Practical workflow to follow
Start with a small, verifiable operation: create one workbook, write one sheet, or update a limited range. After the agent returns a file URL, spreadsheet ID, or update result, ask it to inspect or summarize what changed before continuing.
For Google Sheets writes, the source skill highlights GOOGLESHEETS_BATCH_UPDATE, which needs spreadsheet_id, sheet_name, and values. Treat the 2D array as the contract: rows and columns should match the target range exactly unless you are appending.
Excel Automation skill FAQ
Is Excel Automation only for Microsoft Excel?
No. The skill is named Excel Automation, but the source explicitly supports Microsoft Excel through OneDrive and Google Sheets through the googlesheets toolkit. Use Excel when you need .xlsx files in OneDrive. Use Google Sheets when the workflow depends on spreadsheet IDs, browser-based sheets, or GOOGLESHEETS_BATCH_UPDATE.
How is this better than an ordinary prompt?
A normal prompt can describe spreadsheet steps.

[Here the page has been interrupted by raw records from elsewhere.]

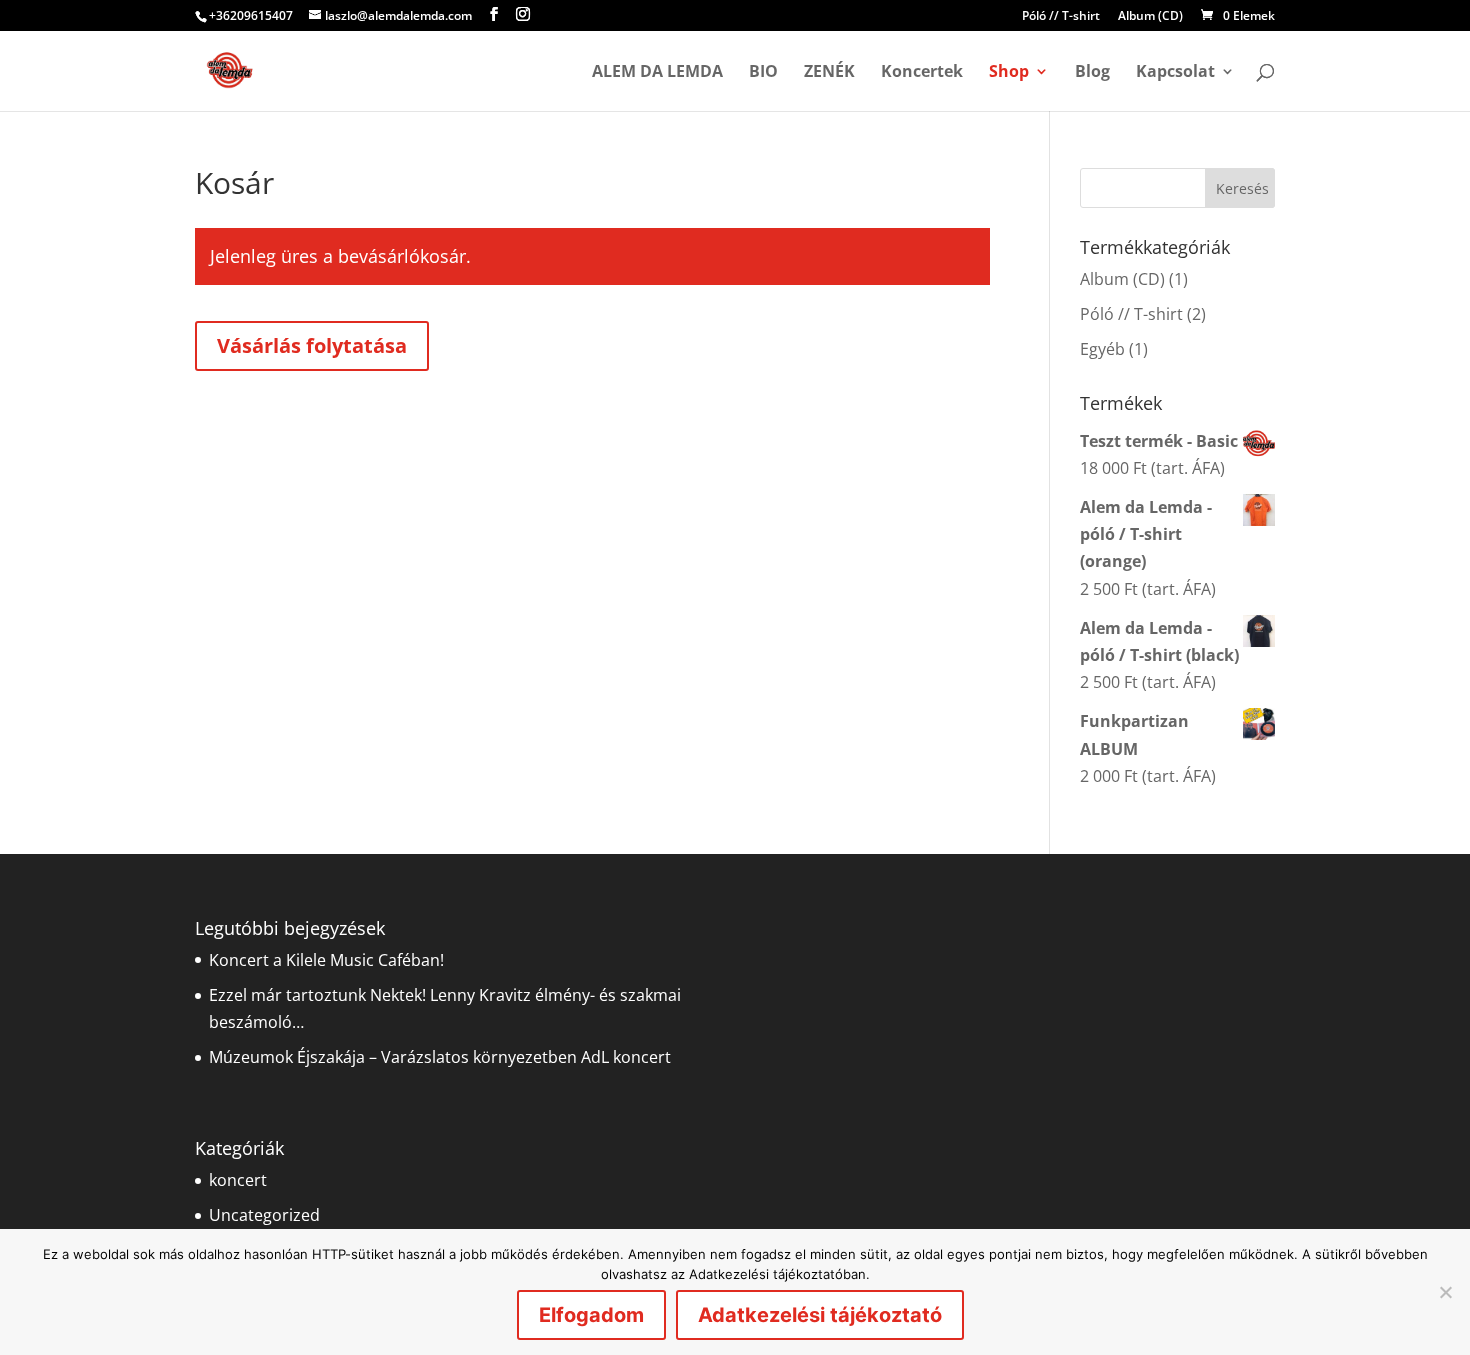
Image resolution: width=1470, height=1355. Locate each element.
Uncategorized (264, 1215)
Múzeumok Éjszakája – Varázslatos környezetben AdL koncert (440, 1057)
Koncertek (922, 73)
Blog (1092, 73)
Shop (1009, 73)
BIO (763, 73)
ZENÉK (829, 73)
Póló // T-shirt (1061, 17)
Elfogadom (591, 1315)
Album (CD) (1150, 17)
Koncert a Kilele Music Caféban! (326, 960)
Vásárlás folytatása (312, 345)
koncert (238, 1180)
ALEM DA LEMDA (657, 73)
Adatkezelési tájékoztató (820, 1315)
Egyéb (1102, 349)
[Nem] (1445, 1292)
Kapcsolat (1175, 73)
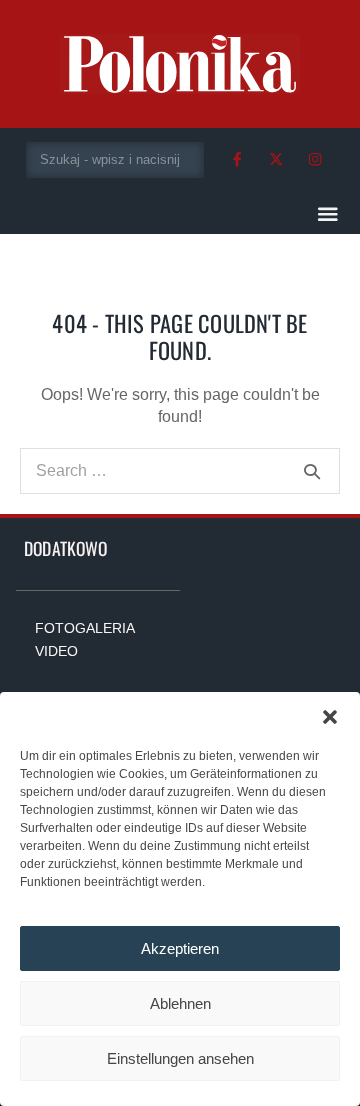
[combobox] (115, 160)
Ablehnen (180, 1003)
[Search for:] (180, 470)
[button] (330, 717)
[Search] (312, 471)
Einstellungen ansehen (180, 1058)
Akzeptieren (180, 948)
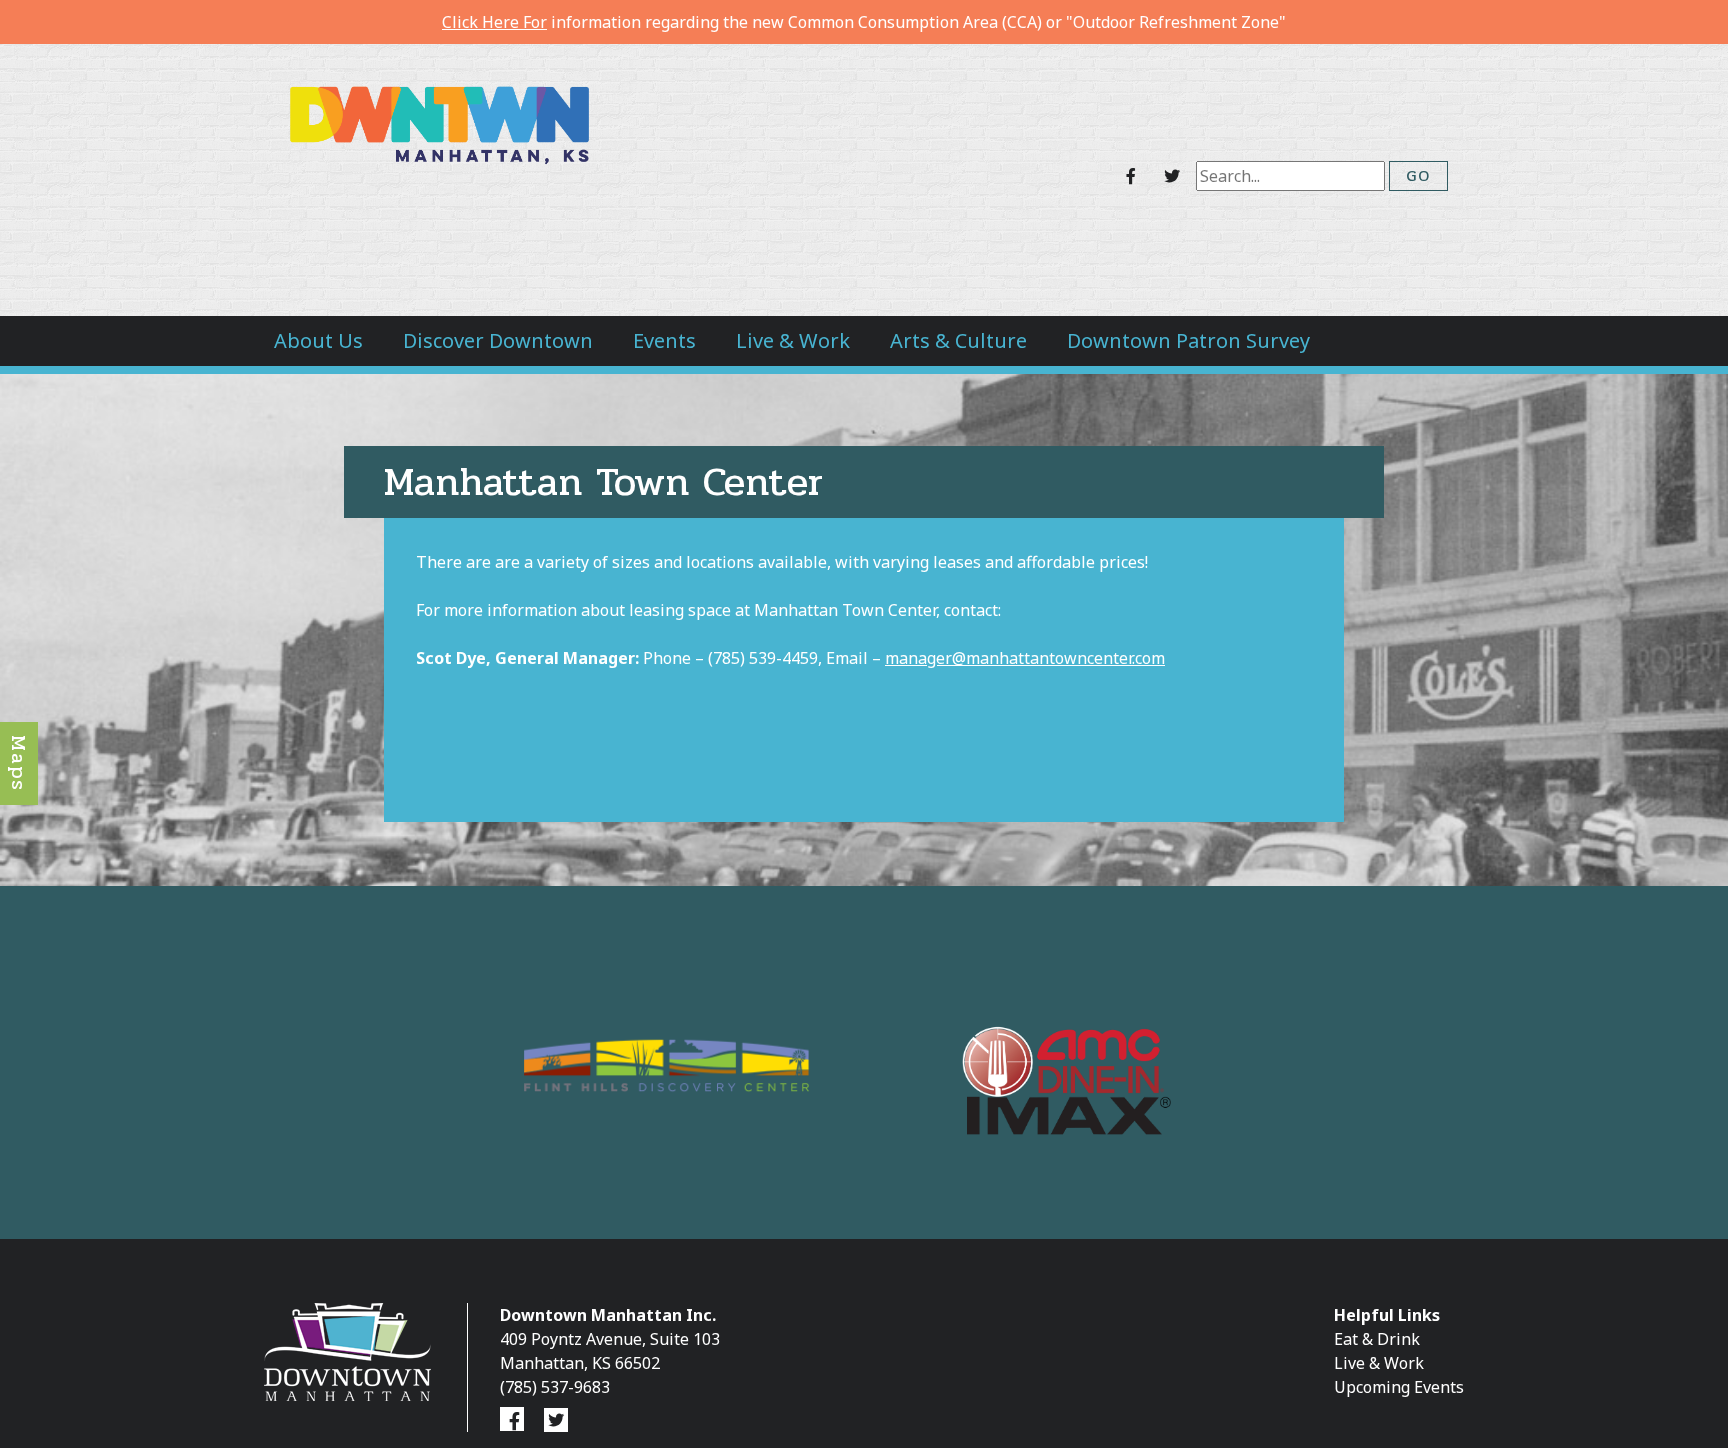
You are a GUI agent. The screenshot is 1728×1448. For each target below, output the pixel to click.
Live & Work (793, 340)
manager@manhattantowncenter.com (1025, 658)
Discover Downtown (498, 340)
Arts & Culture (958, 340)
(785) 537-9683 (555, 1387)
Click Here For (494, 22)
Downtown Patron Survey (1188, 340)
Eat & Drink (1377, 1339)
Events (664, 340)
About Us (318, 340)
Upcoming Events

This Excel Automation skill gives the agent a tool-oriented workflow: check Rube MCP connectivity, call workbook creation tools, use spreadsheet IDs and sheet names, and pass values in the shape expected by the integration. That reduces guesswork when the goal is to perform actions, not just explain them.
Can beginners use this Excel Automation guide?
Yes, if they can provide the spreadsheet link, tab name, and desired result. Beginners should avoid vague instructions like “clean this sheet” and instead describe the exact target columns, rows, and formatting. The skill does not remove the need to authorize accounts through Rube MCP.
When should I not install this skill?
Do not install it for local-only Excel desktop automation, VBA macro development, heavy data engineering, or complex financial modeling that requires deep audit trails before every change. It is best for connected cloud spreadsheet operations, not for replacing a full ETL pipeline or spreadsheet governance process.
How to Improve Excel Automation skill
Improve Excel Automation results with precise spreadsheet context
The biggest quality lever is specificity. Give the agent the workbook URL or spreadsheet ID, the exact tab name, column headers, the intended write mode, and formatting rules. If you need an upsert, name the unique key column. If you need formulas preserved, say which columns must not be touched.
Good inputs prevent the two most common spreadsheet automation failures: writing to the wrong location and flattening structured data into the wrong shape.
Prevent range, schema, and overwrite mistakes
Before large updates, ask the agent to confirm the target sheet, planned range, and row count. For sensitive files, instruct it to create a new worksheet or workbook copy first. When sending data, keep arrays rectangular: every row should have the same number of columns unless the tool explicitly supports sparse updates.
If dates, currencies, percentages, or formulas matter, specify the display format separately from the raw value. Spreadsheet APIs often accept values and formatting as different concerns.
Iterate after the first output
After the first tool result, review the returned URL, file path, or update summary. Then ask for a verification pass: “Confirm the rows were appended to Pipeline, summarize the new row count, and list any formatting that could not be applied.”
For recurring workflows, save a reusable prompt containing the platform, sheet names, schema, update rules, and connection assumptions. That turns Excel Automation from a one-off helper into a repeatable spreadsheet workflow assistant.